■ ASSIGNMENT
Across all the entries, tally the lines holding the word "filter", and give the number by itself.

Stored data:
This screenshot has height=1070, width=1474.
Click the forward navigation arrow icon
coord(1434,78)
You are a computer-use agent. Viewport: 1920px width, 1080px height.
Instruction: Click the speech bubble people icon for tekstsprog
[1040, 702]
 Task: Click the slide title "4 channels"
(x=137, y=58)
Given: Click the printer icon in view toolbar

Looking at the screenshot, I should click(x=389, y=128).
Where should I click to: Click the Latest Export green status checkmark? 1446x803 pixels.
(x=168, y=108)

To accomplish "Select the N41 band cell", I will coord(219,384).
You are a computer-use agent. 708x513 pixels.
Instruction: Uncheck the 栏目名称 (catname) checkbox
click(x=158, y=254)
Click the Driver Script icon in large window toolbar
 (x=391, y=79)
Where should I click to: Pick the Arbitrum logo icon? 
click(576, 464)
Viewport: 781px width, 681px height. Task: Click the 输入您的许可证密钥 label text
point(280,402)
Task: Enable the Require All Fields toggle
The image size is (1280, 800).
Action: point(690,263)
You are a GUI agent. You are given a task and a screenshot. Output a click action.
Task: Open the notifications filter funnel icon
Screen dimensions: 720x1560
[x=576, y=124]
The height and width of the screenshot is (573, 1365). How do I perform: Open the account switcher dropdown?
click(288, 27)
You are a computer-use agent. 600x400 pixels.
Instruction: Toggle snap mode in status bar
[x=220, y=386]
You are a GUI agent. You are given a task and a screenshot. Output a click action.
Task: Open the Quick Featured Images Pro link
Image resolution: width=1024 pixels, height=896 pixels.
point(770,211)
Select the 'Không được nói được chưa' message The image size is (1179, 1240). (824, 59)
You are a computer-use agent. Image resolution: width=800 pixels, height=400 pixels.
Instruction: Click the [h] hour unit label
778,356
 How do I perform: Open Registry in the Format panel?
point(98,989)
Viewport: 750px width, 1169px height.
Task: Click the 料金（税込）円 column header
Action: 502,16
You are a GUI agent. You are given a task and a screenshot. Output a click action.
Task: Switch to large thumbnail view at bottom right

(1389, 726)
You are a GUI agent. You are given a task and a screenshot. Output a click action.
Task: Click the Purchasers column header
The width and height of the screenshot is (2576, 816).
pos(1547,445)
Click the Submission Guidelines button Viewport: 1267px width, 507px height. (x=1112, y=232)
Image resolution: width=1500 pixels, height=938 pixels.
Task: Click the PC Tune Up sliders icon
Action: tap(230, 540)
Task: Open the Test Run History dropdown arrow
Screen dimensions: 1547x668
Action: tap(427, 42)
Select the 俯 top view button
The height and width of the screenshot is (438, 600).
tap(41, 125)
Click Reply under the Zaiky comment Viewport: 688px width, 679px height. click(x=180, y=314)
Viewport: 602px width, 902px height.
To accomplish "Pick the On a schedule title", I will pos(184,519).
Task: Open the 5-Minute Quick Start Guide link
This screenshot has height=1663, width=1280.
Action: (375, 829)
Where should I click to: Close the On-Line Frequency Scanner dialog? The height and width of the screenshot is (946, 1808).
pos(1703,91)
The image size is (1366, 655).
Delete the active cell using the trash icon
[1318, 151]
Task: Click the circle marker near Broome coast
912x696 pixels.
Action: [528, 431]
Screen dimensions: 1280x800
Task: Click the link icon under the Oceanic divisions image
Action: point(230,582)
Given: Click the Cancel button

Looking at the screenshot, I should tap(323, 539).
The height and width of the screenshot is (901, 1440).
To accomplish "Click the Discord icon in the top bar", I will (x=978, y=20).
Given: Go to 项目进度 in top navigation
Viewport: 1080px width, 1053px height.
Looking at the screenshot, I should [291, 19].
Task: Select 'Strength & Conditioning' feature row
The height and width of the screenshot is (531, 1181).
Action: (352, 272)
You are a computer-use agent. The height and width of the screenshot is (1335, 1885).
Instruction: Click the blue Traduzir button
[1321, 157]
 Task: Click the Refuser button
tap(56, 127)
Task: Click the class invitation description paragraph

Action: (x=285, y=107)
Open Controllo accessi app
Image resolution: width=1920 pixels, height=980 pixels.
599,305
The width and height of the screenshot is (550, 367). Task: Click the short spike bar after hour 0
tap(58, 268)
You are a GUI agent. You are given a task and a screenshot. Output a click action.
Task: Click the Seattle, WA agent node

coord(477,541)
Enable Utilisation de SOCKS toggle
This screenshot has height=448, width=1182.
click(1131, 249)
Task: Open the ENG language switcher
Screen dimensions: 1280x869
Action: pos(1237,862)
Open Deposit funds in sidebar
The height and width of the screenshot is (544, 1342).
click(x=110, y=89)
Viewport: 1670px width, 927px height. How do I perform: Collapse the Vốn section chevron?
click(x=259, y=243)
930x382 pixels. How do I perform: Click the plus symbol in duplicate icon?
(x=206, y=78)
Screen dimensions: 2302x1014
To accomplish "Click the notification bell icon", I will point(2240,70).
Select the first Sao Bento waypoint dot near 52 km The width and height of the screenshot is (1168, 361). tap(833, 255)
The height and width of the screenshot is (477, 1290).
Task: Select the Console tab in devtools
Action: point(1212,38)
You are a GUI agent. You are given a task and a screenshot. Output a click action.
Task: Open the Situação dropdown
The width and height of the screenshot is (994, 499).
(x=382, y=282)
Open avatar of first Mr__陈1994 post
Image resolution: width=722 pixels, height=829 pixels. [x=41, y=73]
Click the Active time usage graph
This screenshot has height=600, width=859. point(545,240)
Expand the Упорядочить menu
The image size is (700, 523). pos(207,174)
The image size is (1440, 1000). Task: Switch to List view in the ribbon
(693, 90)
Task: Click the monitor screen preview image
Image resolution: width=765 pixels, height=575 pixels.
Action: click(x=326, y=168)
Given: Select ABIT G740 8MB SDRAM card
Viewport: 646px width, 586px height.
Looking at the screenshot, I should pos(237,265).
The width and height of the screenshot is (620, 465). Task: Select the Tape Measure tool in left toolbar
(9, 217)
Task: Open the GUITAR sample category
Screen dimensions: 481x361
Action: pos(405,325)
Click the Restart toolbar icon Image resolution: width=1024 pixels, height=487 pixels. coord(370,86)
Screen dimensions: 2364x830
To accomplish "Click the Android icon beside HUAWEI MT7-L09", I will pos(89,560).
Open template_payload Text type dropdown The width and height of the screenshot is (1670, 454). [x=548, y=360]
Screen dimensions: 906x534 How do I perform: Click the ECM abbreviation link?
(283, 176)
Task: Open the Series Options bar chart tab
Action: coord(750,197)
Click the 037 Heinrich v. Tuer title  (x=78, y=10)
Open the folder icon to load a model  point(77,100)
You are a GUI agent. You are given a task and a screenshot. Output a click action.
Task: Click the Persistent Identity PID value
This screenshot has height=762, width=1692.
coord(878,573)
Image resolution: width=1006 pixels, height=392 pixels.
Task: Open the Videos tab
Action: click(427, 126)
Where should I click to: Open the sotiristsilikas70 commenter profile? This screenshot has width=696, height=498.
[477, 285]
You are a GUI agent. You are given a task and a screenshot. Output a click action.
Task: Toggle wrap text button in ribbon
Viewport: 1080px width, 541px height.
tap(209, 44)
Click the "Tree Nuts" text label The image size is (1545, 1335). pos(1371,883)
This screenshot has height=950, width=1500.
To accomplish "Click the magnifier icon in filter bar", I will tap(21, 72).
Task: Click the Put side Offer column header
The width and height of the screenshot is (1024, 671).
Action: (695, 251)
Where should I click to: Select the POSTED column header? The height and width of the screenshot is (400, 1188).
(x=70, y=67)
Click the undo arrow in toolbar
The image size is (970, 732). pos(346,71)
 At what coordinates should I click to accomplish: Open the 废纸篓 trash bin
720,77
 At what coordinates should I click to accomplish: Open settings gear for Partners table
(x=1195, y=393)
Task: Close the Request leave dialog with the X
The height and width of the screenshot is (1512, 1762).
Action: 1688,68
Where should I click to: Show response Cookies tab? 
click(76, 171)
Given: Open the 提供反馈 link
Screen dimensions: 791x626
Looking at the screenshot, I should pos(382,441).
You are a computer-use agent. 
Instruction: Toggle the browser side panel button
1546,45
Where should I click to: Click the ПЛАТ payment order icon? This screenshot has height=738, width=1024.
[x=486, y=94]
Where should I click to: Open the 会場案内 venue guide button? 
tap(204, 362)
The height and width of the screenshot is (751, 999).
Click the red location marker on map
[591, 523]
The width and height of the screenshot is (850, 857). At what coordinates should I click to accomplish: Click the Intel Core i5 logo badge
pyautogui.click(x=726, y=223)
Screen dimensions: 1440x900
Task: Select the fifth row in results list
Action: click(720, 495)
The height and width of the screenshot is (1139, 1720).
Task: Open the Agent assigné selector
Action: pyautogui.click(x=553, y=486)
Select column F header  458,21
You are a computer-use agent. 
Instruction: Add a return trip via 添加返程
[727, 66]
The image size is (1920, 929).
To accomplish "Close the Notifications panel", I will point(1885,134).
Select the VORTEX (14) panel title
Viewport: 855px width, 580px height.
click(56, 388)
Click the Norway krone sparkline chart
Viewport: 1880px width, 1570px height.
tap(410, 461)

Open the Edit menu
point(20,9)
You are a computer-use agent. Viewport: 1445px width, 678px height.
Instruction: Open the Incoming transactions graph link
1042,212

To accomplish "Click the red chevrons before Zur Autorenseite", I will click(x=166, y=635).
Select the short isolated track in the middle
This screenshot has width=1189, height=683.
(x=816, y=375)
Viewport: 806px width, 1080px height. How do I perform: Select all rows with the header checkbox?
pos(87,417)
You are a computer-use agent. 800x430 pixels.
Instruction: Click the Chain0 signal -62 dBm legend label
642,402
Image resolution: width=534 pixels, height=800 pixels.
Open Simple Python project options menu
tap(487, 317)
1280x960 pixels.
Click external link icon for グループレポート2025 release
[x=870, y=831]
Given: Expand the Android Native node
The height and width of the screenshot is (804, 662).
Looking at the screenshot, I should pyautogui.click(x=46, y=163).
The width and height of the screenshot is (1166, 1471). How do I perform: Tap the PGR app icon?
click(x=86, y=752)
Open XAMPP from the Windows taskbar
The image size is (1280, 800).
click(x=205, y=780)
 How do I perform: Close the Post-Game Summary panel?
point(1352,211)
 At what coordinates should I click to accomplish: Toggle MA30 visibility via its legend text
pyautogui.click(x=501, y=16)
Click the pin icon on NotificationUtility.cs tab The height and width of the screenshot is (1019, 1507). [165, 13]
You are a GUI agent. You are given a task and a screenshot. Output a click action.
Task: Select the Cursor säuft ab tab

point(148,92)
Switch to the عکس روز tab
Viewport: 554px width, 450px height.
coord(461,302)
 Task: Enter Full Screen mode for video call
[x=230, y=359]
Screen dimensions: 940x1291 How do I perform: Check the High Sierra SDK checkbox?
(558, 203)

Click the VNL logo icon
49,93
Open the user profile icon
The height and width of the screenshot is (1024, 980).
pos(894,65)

■ EXPECTED OUTPUT
2